— Problem description —
The line that contains "You are a computer-use" marks the end: retype the data below exactly from its first line through that line.

— Excerpted data —
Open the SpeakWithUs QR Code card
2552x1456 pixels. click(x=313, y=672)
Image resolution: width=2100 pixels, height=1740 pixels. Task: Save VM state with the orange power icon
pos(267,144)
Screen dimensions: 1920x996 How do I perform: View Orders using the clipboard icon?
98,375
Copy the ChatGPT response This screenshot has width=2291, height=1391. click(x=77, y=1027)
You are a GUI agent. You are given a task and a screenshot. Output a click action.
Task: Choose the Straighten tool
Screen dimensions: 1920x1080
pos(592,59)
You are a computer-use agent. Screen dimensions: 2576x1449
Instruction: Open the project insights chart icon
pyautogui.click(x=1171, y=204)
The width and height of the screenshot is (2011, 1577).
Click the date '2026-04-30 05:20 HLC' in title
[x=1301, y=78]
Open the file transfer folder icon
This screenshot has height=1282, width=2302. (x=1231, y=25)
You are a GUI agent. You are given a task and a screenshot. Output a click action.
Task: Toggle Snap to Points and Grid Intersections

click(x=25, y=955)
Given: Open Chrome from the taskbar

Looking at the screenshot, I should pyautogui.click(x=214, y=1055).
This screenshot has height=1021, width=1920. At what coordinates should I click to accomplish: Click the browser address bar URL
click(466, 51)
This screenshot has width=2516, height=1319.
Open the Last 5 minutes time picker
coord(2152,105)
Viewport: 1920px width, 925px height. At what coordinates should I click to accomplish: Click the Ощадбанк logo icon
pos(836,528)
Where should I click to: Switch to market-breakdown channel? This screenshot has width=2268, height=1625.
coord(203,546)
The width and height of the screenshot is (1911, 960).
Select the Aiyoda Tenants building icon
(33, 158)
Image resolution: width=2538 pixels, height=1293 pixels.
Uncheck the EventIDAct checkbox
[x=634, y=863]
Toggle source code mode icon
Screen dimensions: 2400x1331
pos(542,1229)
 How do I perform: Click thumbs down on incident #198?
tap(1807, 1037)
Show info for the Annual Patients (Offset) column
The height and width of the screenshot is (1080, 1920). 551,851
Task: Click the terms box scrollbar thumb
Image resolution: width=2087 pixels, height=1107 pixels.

— Answer to this problem —
Open the SpeakWithUs QR Code card
2552x1456 pixels. click(x=313, y=672)
Image resolution: width=2100 pixels, height=1740 pixels. Task: Save VM state with the orange power icon
pos(267,144)
Screen dimensions: 1920x996 How do I perform: View Orders using the clipboard icon?
98,375
Copy the ChatGPT response This screenshot has width=2291, height=1391. click(x=77, y=1027)
You are a GUI agent. You are given a task and a screenshot. Output a click action.
Task: Choose the Straighten tool
Screen dimensions: 1920x1080
pos(592,59)
You are a computer-use agent. Screen dimensions: 2576x1449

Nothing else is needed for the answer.